» **PROBLEM**
In the entries below, the lines from the one with "Open the Regulatory" through the one with "Given: Click the horizontal" are to be copied exactly; both ends count.
====== EXERCISE INPUT
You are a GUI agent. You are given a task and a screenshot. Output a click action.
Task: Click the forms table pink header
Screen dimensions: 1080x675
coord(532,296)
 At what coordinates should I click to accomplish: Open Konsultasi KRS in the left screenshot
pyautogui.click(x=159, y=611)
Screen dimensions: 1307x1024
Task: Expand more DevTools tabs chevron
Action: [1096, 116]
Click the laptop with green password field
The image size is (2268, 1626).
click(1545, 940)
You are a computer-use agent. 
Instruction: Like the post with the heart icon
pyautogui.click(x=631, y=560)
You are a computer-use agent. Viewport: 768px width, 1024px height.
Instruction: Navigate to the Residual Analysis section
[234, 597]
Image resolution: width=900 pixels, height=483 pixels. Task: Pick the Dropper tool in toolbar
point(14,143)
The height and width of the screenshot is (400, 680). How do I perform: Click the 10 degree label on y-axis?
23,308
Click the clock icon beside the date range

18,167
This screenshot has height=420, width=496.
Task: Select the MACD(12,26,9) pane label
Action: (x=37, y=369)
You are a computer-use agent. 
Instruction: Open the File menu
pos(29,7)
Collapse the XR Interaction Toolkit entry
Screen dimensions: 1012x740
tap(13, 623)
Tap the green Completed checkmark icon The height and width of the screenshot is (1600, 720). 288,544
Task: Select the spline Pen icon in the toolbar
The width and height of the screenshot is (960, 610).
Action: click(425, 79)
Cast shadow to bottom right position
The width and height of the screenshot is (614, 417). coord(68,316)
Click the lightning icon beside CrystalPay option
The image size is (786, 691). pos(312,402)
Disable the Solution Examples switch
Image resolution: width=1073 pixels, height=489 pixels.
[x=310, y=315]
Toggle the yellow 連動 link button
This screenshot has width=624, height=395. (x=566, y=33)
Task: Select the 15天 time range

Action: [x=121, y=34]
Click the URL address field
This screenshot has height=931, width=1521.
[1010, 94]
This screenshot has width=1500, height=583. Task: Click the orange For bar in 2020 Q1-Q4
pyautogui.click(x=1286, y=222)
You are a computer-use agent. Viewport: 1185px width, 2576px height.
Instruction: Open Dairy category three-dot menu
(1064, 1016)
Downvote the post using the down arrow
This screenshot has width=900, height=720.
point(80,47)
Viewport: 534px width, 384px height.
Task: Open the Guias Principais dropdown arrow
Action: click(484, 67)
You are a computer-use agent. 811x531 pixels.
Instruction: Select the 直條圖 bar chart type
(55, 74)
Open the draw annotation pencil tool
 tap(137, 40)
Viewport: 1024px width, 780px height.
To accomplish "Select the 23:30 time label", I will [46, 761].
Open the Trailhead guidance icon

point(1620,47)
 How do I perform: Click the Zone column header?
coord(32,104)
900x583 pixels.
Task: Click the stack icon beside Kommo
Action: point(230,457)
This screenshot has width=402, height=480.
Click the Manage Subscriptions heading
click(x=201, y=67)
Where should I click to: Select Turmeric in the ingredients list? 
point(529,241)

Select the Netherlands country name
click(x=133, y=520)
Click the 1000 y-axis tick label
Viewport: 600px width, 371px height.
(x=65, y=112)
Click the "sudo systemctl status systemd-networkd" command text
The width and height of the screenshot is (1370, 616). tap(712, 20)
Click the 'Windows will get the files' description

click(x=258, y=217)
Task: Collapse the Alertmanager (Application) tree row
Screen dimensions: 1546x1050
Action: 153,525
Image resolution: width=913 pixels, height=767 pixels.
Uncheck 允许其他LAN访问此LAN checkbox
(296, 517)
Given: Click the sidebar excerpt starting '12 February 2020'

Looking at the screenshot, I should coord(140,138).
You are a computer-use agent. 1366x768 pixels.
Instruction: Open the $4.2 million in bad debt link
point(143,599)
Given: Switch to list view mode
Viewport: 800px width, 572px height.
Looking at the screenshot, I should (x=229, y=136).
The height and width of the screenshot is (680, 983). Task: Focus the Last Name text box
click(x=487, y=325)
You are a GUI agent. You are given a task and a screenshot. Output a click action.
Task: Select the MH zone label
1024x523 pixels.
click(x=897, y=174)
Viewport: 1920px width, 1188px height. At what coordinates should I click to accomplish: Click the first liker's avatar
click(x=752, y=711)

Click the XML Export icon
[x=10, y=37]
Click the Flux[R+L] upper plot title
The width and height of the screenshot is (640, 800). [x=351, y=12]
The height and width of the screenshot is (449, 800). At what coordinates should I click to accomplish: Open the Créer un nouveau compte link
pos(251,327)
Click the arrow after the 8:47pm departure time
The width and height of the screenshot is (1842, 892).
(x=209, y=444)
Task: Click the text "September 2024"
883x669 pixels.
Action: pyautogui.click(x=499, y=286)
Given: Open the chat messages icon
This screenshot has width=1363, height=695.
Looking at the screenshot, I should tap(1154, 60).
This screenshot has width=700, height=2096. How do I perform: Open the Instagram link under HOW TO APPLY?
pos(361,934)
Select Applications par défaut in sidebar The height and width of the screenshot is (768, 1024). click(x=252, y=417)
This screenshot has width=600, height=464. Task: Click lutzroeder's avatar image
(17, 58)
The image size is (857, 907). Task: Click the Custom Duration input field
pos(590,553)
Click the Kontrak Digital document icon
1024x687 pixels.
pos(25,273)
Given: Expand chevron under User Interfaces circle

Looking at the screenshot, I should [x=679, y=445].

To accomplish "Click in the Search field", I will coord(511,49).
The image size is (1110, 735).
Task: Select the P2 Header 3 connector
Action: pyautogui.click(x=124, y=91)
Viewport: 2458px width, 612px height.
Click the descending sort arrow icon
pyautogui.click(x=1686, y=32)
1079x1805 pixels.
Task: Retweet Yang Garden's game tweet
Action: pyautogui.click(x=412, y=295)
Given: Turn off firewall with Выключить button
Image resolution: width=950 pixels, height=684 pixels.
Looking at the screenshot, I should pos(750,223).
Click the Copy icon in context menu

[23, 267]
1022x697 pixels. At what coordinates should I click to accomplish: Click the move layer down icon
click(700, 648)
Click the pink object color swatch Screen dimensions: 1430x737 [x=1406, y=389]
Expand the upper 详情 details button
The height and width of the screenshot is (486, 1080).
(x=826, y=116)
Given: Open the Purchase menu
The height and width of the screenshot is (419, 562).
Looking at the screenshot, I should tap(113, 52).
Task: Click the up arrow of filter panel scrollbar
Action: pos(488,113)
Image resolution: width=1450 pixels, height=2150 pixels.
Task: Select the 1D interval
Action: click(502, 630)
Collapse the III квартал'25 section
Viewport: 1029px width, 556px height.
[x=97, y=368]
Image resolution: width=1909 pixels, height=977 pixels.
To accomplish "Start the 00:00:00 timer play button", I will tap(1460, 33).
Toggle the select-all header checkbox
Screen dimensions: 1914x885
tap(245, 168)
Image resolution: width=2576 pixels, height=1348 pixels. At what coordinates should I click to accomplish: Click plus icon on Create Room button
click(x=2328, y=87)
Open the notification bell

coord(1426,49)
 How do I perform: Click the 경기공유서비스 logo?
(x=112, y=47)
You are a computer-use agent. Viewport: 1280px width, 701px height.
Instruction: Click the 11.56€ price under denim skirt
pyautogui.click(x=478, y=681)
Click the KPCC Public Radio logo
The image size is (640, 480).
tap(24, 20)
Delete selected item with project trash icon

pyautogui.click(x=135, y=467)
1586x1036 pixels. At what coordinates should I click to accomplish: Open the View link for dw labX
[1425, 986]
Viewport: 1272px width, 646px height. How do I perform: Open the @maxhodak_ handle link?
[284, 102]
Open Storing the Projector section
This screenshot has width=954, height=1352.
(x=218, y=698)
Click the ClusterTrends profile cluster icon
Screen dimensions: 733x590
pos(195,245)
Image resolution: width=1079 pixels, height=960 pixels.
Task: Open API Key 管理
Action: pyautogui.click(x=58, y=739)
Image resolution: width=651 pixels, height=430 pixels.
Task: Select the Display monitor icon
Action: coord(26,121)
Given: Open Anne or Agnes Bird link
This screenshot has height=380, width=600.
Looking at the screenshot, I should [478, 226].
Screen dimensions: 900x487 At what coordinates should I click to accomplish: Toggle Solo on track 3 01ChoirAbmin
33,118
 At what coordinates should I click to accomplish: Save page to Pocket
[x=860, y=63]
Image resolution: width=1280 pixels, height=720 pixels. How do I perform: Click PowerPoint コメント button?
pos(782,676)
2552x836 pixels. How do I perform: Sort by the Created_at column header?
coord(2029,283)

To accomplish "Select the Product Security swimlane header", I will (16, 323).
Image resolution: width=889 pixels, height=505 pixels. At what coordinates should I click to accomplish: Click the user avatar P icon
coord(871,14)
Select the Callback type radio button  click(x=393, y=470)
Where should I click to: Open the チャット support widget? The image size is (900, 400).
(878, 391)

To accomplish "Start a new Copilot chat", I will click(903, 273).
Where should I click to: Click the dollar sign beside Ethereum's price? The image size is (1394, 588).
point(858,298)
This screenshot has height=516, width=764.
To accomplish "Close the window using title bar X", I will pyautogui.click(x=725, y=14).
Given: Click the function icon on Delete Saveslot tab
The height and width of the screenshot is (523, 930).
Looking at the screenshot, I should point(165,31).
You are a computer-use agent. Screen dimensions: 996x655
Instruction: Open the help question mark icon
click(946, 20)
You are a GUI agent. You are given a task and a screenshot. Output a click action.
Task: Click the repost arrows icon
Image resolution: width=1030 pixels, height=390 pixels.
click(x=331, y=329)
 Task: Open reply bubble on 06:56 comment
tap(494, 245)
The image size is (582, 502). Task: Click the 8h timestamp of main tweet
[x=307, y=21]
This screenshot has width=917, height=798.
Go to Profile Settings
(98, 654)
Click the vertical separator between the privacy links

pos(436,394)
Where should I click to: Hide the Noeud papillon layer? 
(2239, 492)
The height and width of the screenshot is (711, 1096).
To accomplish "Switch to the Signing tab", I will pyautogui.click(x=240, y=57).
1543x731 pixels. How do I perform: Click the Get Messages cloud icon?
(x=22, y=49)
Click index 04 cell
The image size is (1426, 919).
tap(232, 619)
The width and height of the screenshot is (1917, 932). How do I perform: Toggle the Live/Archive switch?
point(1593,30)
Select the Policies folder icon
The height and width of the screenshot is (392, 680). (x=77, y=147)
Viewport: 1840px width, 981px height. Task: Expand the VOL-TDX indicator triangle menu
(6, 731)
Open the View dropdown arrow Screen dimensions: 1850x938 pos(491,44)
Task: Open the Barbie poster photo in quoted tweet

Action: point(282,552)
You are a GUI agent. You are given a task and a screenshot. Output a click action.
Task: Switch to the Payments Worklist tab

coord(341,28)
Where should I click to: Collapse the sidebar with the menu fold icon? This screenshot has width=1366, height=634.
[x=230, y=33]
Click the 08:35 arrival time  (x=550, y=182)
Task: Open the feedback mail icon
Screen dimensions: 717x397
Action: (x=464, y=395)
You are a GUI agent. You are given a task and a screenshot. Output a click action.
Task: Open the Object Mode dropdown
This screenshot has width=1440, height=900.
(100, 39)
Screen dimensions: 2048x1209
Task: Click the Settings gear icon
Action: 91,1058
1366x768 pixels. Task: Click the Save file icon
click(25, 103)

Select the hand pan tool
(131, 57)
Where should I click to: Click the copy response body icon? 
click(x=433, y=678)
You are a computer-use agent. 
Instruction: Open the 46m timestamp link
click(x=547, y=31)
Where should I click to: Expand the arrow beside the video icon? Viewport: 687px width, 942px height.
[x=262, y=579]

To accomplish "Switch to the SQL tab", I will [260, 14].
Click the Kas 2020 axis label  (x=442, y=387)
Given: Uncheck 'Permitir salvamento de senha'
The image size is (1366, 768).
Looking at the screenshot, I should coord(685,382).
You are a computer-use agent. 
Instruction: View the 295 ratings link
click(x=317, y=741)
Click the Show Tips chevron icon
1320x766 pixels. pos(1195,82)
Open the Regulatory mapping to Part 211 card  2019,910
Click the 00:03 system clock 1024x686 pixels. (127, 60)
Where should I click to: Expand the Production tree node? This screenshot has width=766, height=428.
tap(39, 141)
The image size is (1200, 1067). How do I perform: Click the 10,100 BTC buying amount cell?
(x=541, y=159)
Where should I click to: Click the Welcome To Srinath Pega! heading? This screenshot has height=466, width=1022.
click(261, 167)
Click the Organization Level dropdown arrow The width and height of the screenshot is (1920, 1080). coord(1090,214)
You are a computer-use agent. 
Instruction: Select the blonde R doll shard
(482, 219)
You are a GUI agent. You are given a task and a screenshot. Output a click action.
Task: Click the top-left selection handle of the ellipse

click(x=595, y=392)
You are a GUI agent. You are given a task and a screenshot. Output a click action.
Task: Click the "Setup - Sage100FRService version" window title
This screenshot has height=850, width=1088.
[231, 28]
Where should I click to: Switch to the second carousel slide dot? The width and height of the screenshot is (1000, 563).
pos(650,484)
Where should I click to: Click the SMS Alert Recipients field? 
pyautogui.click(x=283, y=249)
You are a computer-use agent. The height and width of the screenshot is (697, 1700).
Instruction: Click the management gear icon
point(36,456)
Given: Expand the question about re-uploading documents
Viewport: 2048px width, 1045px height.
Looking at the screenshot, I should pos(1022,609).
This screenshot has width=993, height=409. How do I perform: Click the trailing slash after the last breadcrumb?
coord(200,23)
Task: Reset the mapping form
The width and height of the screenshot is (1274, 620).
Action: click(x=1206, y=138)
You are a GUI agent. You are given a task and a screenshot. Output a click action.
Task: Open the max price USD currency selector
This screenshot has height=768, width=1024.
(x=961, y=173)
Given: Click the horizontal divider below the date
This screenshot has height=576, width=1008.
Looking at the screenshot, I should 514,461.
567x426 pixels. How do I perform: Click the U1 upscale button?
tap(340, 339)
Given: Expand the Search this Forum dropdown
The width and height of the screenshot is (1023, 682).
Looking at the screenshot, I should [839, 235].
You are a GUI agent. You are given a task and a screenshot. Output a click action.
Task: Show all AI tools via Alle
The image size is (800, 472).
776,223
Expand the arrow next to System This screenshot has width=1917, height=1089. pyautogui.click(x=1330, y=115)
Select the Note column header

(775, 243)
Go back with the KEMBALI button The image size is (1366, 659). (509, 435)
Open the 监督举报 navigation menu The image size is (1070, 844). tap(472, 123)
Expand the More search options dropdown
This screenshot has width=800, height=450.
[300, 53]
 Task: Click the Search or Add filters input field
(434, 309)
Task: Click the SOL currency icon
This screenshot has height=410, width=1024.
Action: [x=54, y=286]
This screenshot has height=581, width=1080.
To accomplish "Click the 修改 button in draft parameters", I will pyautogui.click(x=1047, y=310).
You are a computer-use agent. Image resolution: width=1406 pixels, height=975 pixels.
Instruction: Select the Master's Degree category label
============
» **EXERCISE OUTPUT**
Open the Regulatory mapping to Part 211 card  2019,910
Click the 00:03 system clock 1024x686 pixels. (127, 60)
Where should I click to: Expand the Production tree node? This screenshot has width=766, height=428.
tap(39, 141)
The image size is (1200, 1067). How do I perform: Click the 10,100 BTC buying amount cell?
(x=541, y=159)
Where should I click to: Click the Welcome To Srinath Pega! heading? This screenshot has height=466, width=1022.
click(261, 167)
Click the Organization Level dropdown arrow The width and height of the screenshot is (1920, 1080). coord(1090,214)
You are a computer-use agent. 
Instruction: Select the blonde R doll shard
(482, 219)
You are a GUI agent. You are given a task and a screenshot. Output a click action.
Task: Click the top-left selection handle of the ellipse

click(x=595, y=392)
You are a GUI agent. You are given a task and a screenshot. Output a click action.
Task: Click the "Setup - Sage100FRService version" window title
This screenshot has height=850, width=1088.
[231, 28]
Where should I click to: Switch to the second carousel slide dot? The width and height of the screenshot is (1000, 563).
pos(650,484)
Where should I click to: Click the SMS Alert Recipients field? 
pyautogui.click(x=283, y=249)
You are a computer-use agent. The height and width of the screenshot is (697, 1700).
Instruction: Click the management gear icon
point(36,456)
Given: Expand the question about re-uploading documents
Viewport: 2048px width, 1045px height.
Looking at the screenshot, I should pos(1022,609).
This screenshot has width=993, height=409. How do I perform: Click the trailing slash after the last breadcrumb?
coord(200,23)
Task: Reset the mapping form
The width and height of the screenshot is (1274, 620).
Action: click(x=1206, y=138)
You are a GUI agent. You are given a task and a screenshot. Output a click action.
Task: Open the max price USD currency selector
This screenshot has height=768, width=1024.
(x=961, y=173)
Given: Click the horizontal divider below the date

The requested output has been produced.